Last summer we put our apartment on the market. With a baby on the way a one bedroom apartment, no matter how much we loved it, no longer seemed feasible. And while many of our neighbors begged to differ – “you could just put up a wall in the living room!”—we decided we wanted more. Sure, we agreed with our neighbors, nodded along with them as they described how to carve a tiny nursery out of a large living room, even stepped inside their own apartments as they showed us exactly how they finagled some extra space for baby. But behind closed doors we dared to dream of a yard, a barbecue, a driveway—all the trappings of home ownership that we felt we had earned and that we wanted our future family to experience.

We found that house last fall. It was perfect in every way that mattered to us. We set a close date for December and hoped to sell our apartment around the same time. Late November we got word that our potential buyer’s application had been rejected by our co-op board. If you don’t live in New York City, you may not know about co-op apartments. Count your blessings. In a nutshell, when you own a co-op apartment, you don’t own the actual property that you live in; rather, you own shares in the building. And so, anyone who seeks to move into one of these buildings must be approved by the co-op ‘board’—essentially a group of stick in the muds who have nothing better to do than fret about who left the pizza boxes in the garbage room, throw you the stank eye if you are three minutes late pulling your clothes out of the basement washing machine, and declare that the building is going to shit what with all the subletters coming and going. But I digress.

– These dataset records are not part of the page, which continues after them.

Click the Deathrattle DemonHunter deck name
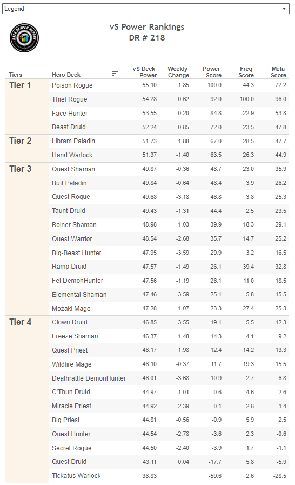The width and height of the screenshot is (295, 485). [89, 378]
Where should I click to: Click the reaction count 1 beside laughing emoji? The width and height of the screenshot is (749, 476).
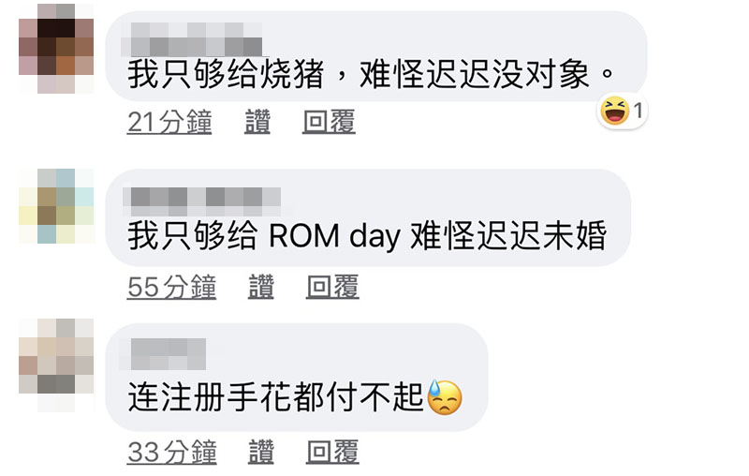tap(639, 111)
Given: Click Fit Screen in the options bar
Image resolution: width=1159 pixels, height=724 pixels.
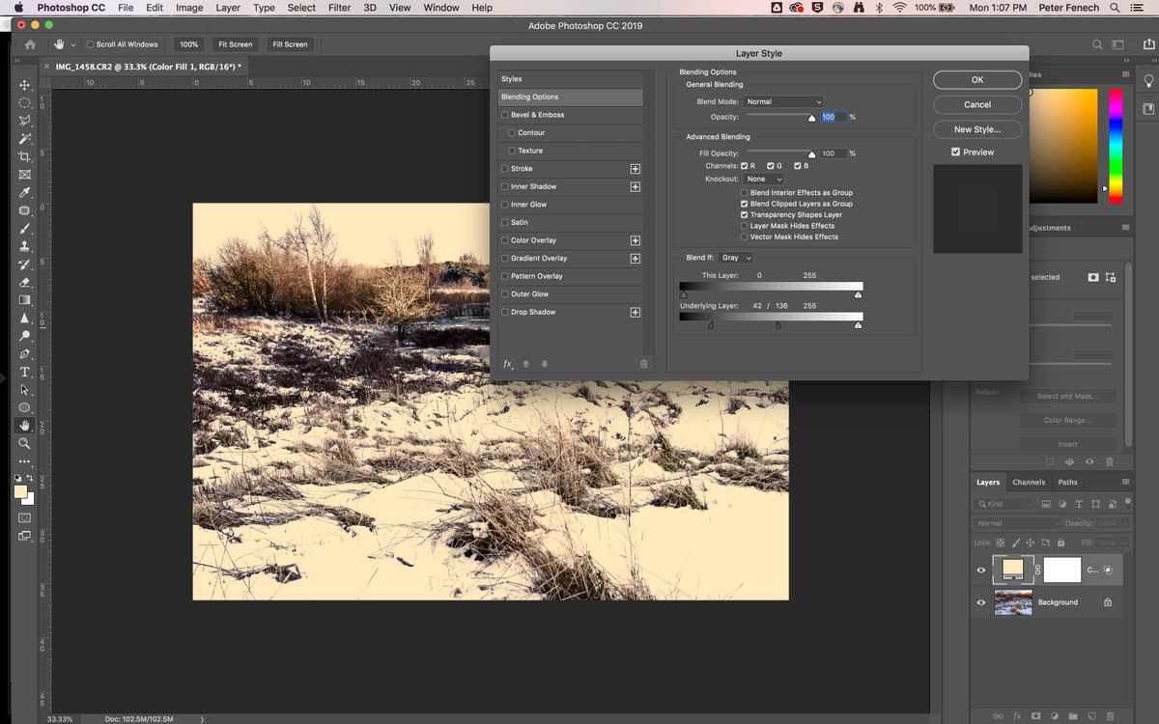Looking at the screenshot, I should [234, 43].
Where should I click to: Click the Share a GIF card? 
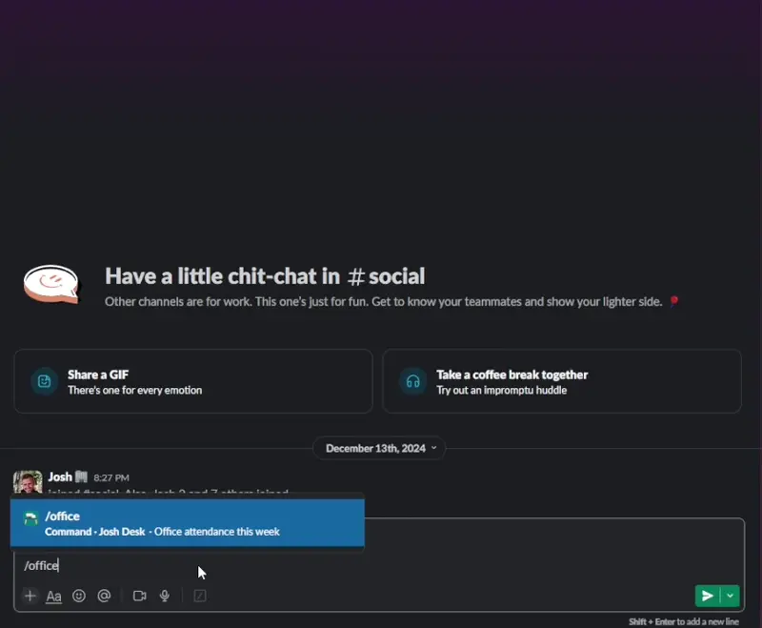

As I said, the house was perfect. So we proceeded with the close while we started anew in our search for an apartment buyer. Did I mention I was nine months pregnant at the time? No? Small detail. The baby came in January, we moved into our new house, and all the while the apartment sat empty and unsold. We got a new realtor. We paid two mortgages. I quit my job and we went down to one income. We continued to pay two mortgages. The imaginary noose around our necks grew tighter and tighter. Eventually we got an offer. Accepting it was easy; fretting over whether this new buyer would pass the board was not. A co-op board can deny a prospective resident for any reason they wish. Google search unearths a Girls Gone Wild video you starred in in college? You’re out (or maybe, IN, in certain buildings?).

While we’ve had an accepted offer on our apartment for a few months, it wasn’t until a couple weeks ago that we were able to breathe a big sigh of relief. The buyer was approved! I think we were probably more ecstatic than she was. Yesterday Mike closed on the apartment. He handed the keys over to the buyer, but he said it wasn’t easy.

“She asked me what was wrong,” he told me as we talked last night. “I told her that we had had so many experiences in that apartment: we got engaged while we were living there; we got married, we conceived and had our baby…”

“That’s right,” I said, and thought about how that little apartment had been our home base for so many life milestones in the span of just four years.

He spied an engagement ring sparkling on the buyer’s finger. “I told her I hoped she had the same experiences.” I hope so too.